The disease has already infected some people who lack permanent housing. In Colorado, for example, at least 483 homeless people have tested positive for COVID-19, state officials reported June 14. Almost 80% lived in Denver.
Infection rates in the camps, however, are unclear. According to the Colorado Coalition for Homeless People, none of the 50 homeless campers in downtown Denver who accepted the coronavirus tests in early June were positive. But a different survey a month earlier indicated that nearly a quarter of the 52 people examined at a nearby homeless service center were infected with the virus, despite showing no symptoms.
In downtown Denver’s camps, dozens of tents are gathered together, often less than a foot away along sidewalks. Hardly anyone wears masks, and many in the store community said the virus is low on their list of concerns.
Several handwashing stations accompany portable toilets in the area, each provided by a local advocacy group. But they don’t always have water.
For some homeless campers, the situation is preferable to staying in a shelter.
Avoiding those narrow confines and the accompanying disease risk is “common sense,” said Erin Lorraine, 19, who has been homeless from time to time for seven years. A sweep brought her closer to the South Platte River on the west side of downtown.
“These are our houses,” said Lorraine. “We are not hurting anyone.”
Not all homeless campers consider Denver cleanups to be so dire. Many said Denver officials told them they could return after city teams sprayed the sidewalk.
“As long as they keep it where they’re cleaning us, not sweeping, it’s fine,” said David Scott, 53.
But some of those displaced by previous sweeps say trust has been broken.
Lewis was away from his tent during a recent cleanup and returned to discover that city crews had confiscated many of his belongings, including at least one tent, a bicycle, and some shoes. She refused to go to a shelter, in part because of the threat of illness. As Lewis recounts her story, an old sign hanging from a lamppost a few feet away is a reminder of a previous cleanup of the camp.
“We try to ignore it,” Lewis said of such warnings. “Our things and our minds are never safe.”
To limit the spread of the coronavirus, some nonprofits and cities, including some of the sweeping places, have gotten creative, opening isolation shelters for people experiencing COVID symptoms and helping some people particularly at risk to move to paid motel rooms.
Recent sweeps have also renewed a conversation in Denver about creating sanctioned camp sites, areas where people can pitch tents and live in socially distant communities with the city’s blessing.
Elsewhere, these regulated camps provide stability for the homeless, while increasing the likelihood that social workers will be able to find their clients when housing is available, said Tom Luehrs, executive director of the St. Francis Center, an organization of services for homeless people in Denver.
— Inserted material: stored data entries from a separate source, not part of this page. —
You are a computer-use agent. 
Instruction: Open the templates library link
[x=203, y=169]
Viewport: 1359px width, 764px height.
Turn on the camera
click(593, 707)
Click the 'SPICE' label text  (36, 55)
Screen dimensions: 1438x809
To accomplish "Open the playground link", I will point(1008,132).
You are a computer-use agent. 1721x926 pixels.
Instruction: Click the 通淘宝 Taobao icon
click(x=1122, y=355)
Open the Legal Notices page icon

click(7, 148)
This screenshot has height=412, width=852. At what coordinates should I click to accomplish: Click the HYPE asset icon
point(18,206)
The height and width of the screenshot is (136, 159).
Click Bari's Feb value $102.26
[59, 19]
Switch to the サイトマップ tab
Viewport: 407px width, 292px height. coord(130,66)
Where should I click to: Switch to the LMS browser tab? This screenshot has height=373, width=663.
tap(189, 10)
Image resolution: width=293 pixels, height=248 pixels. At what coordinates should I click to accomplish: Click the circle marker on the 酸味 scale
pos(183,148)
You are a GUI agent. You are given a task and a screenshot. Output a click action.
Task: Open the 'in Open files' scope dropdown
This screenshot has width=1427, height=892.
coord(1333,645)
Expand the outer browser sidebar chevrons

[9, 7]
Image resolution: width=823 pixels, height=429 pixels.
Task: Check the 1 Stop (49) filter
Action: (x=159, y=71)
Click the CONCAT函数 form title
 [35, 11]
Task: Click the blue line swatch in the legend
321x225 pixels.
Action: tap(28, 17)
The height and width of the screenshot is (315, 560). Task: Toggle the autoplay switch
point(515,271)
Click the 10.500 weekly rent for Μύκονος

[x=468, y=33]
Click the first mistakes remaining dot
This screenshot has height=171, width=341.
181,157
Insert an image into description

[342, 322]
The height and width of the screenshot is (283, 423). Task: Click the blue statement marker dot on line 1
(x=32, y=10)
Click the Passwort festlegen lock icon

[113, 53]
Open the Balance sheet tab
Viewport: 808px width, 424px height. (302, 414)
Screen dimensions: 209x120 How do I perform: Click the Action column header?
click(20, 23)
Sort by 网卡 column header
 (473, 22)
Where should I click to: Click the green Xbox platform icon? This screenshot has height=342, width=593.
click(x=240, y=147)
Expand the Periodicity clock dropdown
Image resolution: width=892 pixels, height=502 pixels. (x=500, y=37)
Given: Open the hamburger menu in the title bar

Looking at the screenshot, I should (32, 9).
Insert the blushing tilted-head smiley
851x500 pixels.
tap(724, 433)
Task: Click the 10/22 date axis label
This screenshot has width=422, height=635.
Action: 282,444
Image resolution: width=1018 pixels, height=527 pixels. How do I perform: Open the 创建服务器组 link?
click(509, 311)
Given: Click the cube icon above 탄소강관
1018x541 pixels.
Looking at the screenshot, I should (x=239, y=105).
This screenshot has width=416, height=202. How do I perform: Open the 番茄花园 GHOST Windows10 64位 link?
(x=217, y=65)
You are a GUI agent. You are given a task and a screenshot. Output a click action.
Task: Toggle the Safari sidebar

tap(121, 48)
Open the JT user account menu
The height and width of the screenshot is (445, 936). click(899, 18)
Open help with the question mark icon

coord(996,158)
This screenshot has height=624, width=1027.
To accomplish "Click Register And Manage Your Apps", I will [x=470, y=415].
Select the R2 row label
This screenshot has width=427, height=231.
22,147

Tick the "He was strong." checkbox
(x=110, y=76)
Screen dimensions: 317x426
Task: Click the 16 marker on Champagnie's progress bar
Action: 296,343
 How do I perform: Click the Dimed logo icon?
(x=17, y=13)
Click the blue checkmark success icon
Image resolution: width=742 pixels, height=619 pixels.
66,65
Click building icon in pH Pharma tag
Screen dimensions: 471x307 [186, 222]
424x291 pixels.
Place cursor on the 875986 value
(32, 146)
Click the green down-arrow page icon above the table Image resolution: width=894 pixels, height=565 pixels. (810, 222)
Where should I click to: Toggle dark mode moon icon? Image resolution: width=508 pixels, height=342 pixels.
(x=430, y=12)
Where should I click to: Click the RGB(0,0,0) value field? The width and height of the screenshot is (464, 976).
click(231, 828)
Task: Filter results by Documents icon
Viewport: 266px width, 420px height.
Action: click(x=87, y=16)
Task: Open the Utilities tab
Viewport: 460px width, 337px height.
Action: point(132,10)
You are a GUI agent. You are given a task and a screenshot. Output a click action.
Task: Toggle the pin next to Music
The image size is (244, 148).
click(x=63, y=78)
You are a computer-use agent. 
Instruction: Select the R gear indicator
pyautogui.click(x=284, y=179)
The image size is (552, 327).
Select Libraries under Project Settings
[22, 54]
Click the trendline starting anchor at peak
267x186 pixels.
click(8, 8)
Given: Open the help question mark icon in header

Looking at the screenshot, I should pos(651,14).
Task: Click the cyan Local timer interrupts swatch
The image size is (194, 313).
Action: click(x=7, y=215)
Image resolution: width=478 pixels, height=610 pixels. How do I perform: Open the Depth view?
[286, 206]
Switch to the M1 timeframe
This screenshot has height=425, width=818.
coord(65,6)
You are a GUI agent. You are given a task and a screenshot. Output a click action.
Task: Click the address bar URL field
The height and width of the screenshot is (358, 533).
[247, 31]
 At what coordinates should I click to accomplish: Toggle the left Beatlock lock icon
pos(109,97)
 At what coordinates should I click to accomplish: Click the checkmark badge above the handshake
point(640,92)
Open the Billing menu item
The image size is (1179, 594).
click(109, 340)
San Francisco has already temporarily created some such camps, with a total capacity of approximately 200 people.
“Some people have been on the streets for years,” said Luehrs. “And that’s where they feel better about living, because maybe we haven’t given them better options as a community.”
Colleen Echohawk, co-chair of Seattle Continuum of Care, a coalition of agencies and nonprofits working to address homelessness, said she sympathizes with city officials who have to juggle public health threats. . Seattle is one of the last areas to face a hepatitis A outbreak in its homeless community.
But Echohawk wonders if more could be done to limit the impact of the sweeps.
“The frustrating thing about this is that you move them, and then they moved to other camps, and then they took their COVID-19, and they took their hepatitis A,” Echohawk said. “It is a real dilemma.”